### Instructions to follow:
Reproduce the records below word for word, keeping every line as it stands.

_ _ _ _

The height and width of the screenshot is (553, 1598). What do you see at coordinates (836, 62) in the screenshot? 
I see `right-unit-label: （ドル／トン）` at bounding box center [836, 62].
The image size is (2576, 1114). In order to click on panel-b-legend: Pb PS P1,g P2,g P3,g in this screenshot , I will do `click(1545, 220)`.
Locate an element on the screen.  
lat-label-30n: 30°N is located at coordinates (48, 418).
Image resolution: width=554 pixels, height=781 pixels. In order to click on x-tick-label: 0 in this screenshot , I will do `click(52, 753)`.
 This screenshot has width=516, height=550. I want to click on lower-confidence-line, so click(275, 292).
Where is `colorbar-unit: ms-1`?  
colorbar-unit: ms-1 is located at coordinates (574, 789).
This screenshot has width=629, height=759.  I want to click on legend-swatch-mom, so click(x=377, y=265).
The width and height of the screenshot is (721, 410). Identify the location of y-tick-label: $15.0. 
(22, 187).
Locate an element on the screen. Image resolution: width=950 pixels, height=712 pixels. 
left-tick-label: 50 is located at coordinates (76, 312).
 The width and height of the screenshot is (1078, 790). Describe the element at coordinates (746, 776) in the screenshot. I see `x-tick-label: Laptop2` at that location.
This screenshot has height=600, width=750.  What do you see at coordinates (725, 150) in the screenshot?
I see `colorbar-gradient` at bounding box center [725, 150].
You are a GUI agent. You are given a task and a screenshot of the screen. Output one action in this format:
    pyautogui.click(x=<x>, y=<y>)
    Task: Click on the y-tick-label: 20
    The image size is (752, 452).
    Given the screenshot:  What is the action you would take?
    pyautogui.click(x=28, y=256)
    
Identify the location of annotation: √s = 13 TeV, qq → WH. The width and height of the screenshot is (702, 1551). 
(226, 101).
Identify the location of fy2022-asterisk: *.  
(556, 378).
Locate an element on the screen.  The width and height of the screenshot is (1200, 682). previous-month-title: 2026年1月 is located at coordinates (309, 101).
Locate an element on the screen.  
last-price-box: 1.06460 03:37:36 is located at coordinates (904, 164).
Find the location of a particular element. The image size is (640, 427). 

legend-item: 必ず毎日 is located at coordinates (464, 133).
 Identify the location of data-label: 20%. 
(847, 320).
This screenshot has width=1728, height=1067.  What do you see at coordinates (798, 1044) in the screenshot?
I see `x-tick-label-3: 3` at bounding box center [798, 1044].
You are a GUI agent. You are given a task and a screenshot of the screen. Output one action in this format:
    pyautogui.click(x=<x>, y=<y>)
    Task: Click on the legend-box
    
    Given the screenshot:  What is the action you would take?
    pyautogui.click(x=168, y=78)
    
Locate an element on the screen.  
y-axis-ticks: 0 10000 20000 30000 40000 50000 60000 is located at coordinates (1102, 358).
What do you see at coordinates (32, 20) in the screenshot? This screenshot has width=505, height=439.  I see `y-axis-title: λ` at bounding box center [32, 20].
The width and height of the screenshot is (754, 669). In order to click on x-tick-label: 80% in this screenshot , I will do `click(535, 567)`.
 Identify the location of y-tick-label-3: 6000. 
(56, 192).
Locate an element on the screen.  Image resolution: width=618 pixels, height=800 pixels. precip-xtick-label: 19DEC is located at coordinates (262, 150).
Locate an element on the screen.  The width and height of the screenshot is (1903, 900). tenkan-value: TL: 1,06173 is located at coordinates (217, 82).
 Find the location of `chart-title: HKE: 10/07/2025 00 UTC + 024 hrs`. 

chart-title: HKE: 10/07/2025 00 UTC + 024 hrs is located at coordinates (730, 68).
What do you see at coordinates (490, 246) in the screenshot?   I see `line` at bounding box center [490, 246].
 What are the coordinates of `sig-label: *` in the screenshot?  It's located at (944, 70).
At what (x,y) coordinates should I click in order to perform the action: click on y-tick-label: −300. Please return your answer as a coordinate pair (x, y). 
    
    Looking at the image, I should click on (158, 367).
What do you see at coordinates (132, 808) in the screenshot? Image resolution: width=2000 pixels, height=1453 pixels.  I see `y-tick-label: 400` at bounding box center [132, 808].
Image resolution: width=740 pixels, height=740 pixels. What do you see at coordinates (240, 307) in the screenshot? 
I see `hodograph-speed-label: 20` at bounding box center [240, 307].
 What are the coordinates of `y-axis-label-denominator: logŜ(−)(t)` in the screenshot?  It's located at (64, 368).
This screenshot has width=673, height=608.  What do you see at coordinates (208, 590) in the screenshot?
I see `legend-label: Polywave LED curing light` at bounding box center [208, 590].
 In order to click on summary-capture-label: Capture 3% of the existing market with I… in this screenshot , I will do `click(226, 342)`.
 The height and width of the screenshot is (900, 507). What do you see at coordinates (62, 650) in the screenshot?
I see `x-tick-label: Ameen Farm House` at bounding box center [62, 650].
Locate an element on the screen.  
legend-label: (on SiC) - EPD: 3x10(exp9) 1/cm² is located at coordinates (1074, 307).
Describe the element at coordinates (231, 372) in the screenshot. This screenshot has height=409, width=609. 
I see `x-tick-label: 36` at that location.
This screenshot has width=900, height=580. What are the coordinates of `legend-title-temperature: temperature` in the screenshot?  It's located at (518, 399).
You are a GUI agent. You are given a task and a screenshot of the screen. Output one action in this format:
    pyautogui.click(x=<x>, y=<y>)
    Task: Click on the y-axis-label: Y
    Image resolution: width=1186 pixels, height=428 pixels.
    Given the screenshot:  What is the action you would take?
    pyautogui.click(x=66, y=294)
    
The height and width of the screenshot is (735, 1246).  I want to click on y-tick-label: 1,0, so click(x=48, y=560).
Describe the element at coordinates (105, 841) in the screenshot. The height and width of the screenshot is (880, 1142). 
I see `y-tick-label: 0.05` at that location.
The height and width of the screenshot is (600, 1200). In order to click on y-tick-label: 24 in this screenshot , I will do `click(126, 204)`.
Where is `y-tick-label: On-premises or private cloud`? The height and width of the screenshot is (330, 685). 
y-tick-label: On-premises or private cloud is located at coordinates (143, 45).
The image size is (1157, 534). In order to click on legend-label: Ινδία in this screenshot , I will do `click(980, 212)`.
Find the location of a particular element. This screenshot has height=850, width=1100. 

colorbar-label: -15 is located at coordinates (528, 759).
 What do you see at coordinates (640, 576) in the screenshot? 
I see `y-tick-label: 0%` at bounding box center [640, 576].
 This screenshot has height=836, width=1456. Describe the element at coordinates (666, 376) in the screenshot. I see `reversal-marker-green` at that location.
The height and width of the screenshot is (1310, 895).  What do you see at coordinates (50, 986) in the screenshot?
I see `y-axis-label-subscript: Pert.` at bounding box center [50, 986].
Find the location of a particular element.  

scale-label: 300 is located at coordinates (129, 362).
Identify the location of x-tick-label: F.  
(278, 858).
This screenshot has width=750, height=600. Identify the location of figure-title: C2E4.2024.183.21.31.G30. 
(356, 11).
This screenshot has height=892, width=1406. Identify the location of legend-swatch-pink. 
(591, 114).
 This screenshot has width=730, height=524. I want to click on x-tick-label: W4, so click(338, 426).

_ _ _ _

### Answer section:
The height and width of the screenshot is (553, 1598). What do you see at coordinates (836, 62) in the screenshot? 
I see `right-unit-label: （ドル／トン）` at bounding box center [836, 62].
The image size is (2576, 1114). In order to click on panel-b-legend: Pb PS P1,g P2,g P3,g in this screenshot , I will do `click(1545, 220)`.
Locate an element on the screen.  
lat-label-30n: 30°N is located at coordinates (48, 418).
Image resolution: width=554 pixels, height=781 pixels. In order to click on x-tick-label: 0 in this screenshot , I will do `click(52, 753)`.
 This screenshot has width=516, height=550. I want to click on lower-confidence-line, so click(275, 292).
Where is `colorbar-unit: ms-1`?  
colorbar-unit: ms-1 is located at coordinates (574, 789).
This screenshot has width=629, height=759.  I want to click on legend-swatch-mom, so click(x=377, y=265).
The width and height of the screenshot is (721, 410). Identify the location of y-tick-label: $15.0. 
(22, 187).
Locate an element on the screen. Image resolution: width=950 pixels, height=712 pixels. 
left-tick-label: 50 is located at coordinates (76, 312).
 The width and height of the screenshot is (1078, 790). Describe the element at coordinates (746, 776) in the screenshot. I see `x-tick-label: Laptop2` at that location.
This screenshot has height=600, width=750.  What do you see at coordinates (725, 150) in the screenshot?
I see `colorbar-gradient` at bounding box center [725, 150].
You are a GUI agent. You are given a task and a screenshot of the screen. Output one action in this format:
    pyautogui.click(x=<x>, y=<y>)
    Task: Click on the y-tick-label: 20
    The image size is (752, 452).
    Given the screenshot:  What is the action you would take?
    pyautogui.click(x=28, y=256)
    
Identify the location of annotation: √s = 13 TeV, qq → WH. The width and height of the screenshot is (702, 1551). 
(226, 101).
Identify the location of fy2022-asterisk: *.  
(556, 378).
Locate an element on the screen.  The width and height of the screenshot is (1200, 682). previous-month-title: 2026年1月 is located at coordinates (309, 101).
Locate an element on the screen.  
last-price-box: 1.06460 03:37:36 is located at coordinates (904, 164).
Find the location of a particular element. The image size is (640, 427). 

legend-item: 必ず毎日 is located at coordinates (464, 133).
 Identify the location of data-label: 20%. 
(847, 320).
This screenshot has width=1728, height=1067.  What do you see at coordinates (798, 1044) in the screenshot?
I see `x-tick-label-3: 3` at bounding box center [798, 1044].
You are a GUI agent. You are given a task and a screenshot of the screen. Output one action in this format:
    pyautogui.click(x=<x>, y=<y>)
    Task: Click on the legend-box
    
    Given the screenshot:  What is the action you would take?
    pyautogui.click(x=168, y=78)
    
Locate an element on the screen.  
y-axis-ticks: 0 10000 20000 30000 40000 50000 60000 is located at coordinates (1102, 358).
What do you see at coordinates (32, 20) in the screenshot? This screenshot has width=505, height=439.  I see `y-axis-title: λ` at bounding box center [32, 20].
The width and height of the screenshot is (754, 669). In order to click on x-tick-label: 80% in this screenshot , I will do `click(535, 567)`.
 Identify the location of y-tick-label-3: 6000. 
(56, 192).
Locate an element on the screen.  Image resolution: width=618 pixels, height=800 pixels. precip-xtick-label: 19DEC is located at coordinates (262, 150).
Locate an element on the screen.  The width and height of the screenshot is (1903, 900). tenkan-value: TL: 1,06173 is located at coordinates (217, 82).
 Find the location of `chart-title: HKE: 10/07/2025 00 UTC + 024 hrs`. 

chart-title: HKE: 10/07/2025 00 UTC + 024 hrs is located at coordinates (730, 68).
What do you see at coordinates (490, 246) in the screenshot?   I see `line` at bounding box center [490, 246].
 What are the coordinates of `sig-label: *` in the screenshot?  It's located at (944, 70).
At what (x,y) coordinates should I click in order to perform the action: click on y-tick-label: −300. Please return your answer as a coordinate pair (x, y). 
    
    Looking at the image, I should click on (158, 367).
What do you see at coordinates (132, 808) in the screenshot? Image resolution: width=2000 pixels, height=1453 pixels.  I see `y-tick-label: 400` at bounding box center [132, 808].
Image resolution: width=740 pixels, height=740 pixels. What do you see at coordinates (240, 307) in the screenshot? 
I see `hodograph-speed-label: 20` at bounding box center [240, 307].
 What are the coordinates of `y-axis-label-denominator: logŜ(−)(t)` in the screenshot?  It's located at (64, 368).
This screenshot has width=673, height=608.  What do you see at coordinates (208, 590) in the screenshot?
I see `legend-label: Polywave LED curing light` at bounding box center [208, 590].
 In order to click on summary-capture-label: Capture 3% of the existing market with I… in this screenshot , I will do `click(226, 342)`.
 The height and width of the screenshot is (900, 507). What do you see at coordinates (62, 650) in the screenshot?
I see `x-tick-label: Ameen Farm House` at bounding box center [62, 650].
Locate an element on the screen.  
legend-label: (on SiC) - EPD: 3x10(exp9) 1/cm² is located at coordinates (1074, 307).
Describe the element at coordinates (231, 372) in the screenshot. This screenshot has height=409, width=609. 
I see `x-tick-label: 36` at that location.
This screenshot has width=900, height=580. What are the coordinates of `legend-title-temperature: temperature` in the screenshot?  It's located at (518, 399).
You are a GUI agent. You are given a task and a screenshot of the screen. Output one action in this format:
    pyautogui.click(x=<x>, y=<y>)
    Task: Click on the y-axis-label: Y
    Image resolution: width=1186 pixels, height=428 pixels.
    Given the screenshot:  What is the action you would take?
    pyautogui.click(x=66, y=294)
    
The height and width of the screenshot is (735, 1246).  I want to click on y-tick-label: 1,0, so click(x=48, y=560).
Describe the element at coordinates (105, 841) in the screenshot. The height and width of the screenshot is (880, 1142). 
I see `y-tick-label: 0.05` at that location.
The height and width of the screenshot is (600, 1200). In order to click on y-tick-label: 24 in this screenshot , I will do `click(126, 204)`.
Where is `y-tick-label: On-premises or private cloud`? The height and width of the screenshot is (330, 685). 
y-tick-label: On-premises or private cloud is located at coordinates (143, 45).
The image size is (1157, 534). In order to click on legend-label: Ινδία in this screenshot , I will do `click(980, 212)`.
Find the location of a particular element. This screenshot has height=850, width=1100. 

colorbar-label: -15 is located at coordinates (528, 759).
 What do you see at coordinates (640, 576) in the screenshot? 
I see `y-tick-label: 0%` at bounding box center [640, 576].
 This screenshot has height=836, width=1456. Describe the element at coordinates (666, 376) in the screenshot. I see `reversal-marker-green` at that location.
The height and width of the screenshot is (1310, 895).  What do you see at coordinates (50, 986) in the screenshot?
I see `y-axis-label-subscript: Pert.` at bounding box center [50, 986].
Find the location of a particular element.  

scale-label: 300 is located at coordinates (129, 362).
Identify the location of x-tick-label: F.  
(278, 858).
This screenshot has width=750, height=600. Identify the location of figure-title: C2E4.2024.183.21.31.G30. 
(356, 11).
This screenshot has height=892, width=1406. Identify the location of legend-swatch-pink. 
(591, 114).
 This screenshot has width=730, height=524. I want to click on x-tick-label: W4, so click(338, 426).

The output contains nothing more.